This Mystery

I’m rereading a Madeleine L’Engle book this morning, Walking on Water: Reflections on Faith and Art.

2013_02waterarticle

Her writing is filled with wisdom and flights of fantasy, and her cadence feels old-fashioned and slows me down.  Every third or forth page I find myself tearing up, which makes no sense because today is a gorgeous, sunny day and I’m in a great mood. And yet here I am, soggy over these pages (some of which are so warped that it’s obvious they’ve either made me cry before or been dropped in the bathtub) wondering what God is doing inside me.

In the middle of the book is the faded receipt from when I bought it: March 19, 2003, at the Barnes & Noble  in Downtown Crossing.  I used to go there at lunchtime when I was temping at a venture capital firm, living under an assumed name, struggling to pay my rent and figure out my life. I’d been a Christian just long enough to feel like God had forgotten about me, so I spent my free time stalking the “professional Christians” in the religion section of the bookstore, looking for reassurance that this Jesus guy wasn’t just another figment of my spiritually-inclined imagination.

I read Joshua Harris’ I Kissed Dating Goodbye, sitting on one of those little round stools you can use to reach the higher shelves, and struggled to imagine a man who would love me (and God) enough to wait for sex until after marriage.

I looked at books speculating about what might happen in the End Times when Jesus returns and thought, How about we just focus on getting through today? and slipped them back on the shelves.

And I bought Walking on Water, having never read any of L’Engle’s books before, Unknownbased solely on the introduction written by Nichole Nordeman, the singer who was keeping my new faith afloat with the haunting, hopeful songs on her CD, This Mystery.  One lyric in particular swirled in my mind in those days:

If I abandon all that seeks to make my faith informed and chic, could You, would You, show Yourself to me?

This morning, almost eleven years later, I’m in a different place. Jesus has proven himself more than a figment of my imagination. And yet I still feel the tension, the desire to cram what I’ve seen and what I know into a form that is “informed and chic”;  to write about Jesus in a way that is smart and witty and wholly understandable. If L’Engle had been a snarkier sort of woman, I can imagine her looking at me with a raised eyebrow, asking, “So, how’s that working for you?”

This morning, God is reminding me of what it means to respond to Him.  That I write (and live) into a mysterious place I don’t see ahead of time or fully understand. That all the talk about building a platform and cultivating followers is all just noise, because He selects the people who happen upon my book at a bookstore or library (or yard sale) and decide to pick it up. And that what they see there is His story, played out across a portion of one life.

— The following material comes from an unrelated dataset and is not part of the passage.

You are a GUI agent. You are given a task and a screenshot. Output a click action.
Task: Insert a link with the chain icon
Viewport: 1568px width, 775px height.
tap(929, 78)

It’s making me feel small and insignificant. Which is, historically, where my best writing comes from.

If you’re struggling to write (and live) your portion of God’s story, I recommend Walking on Water. Read it with This Mystery playing in the background. Ask Jesus to help you believe, so that you don’t miss any miracles.

And then, instead of Leaning In, lean back into the good news of being so very small, and yet safe in the presence of magnificence–With work to do, a story to tell, and an imagination that is only a glimpse of what is possible.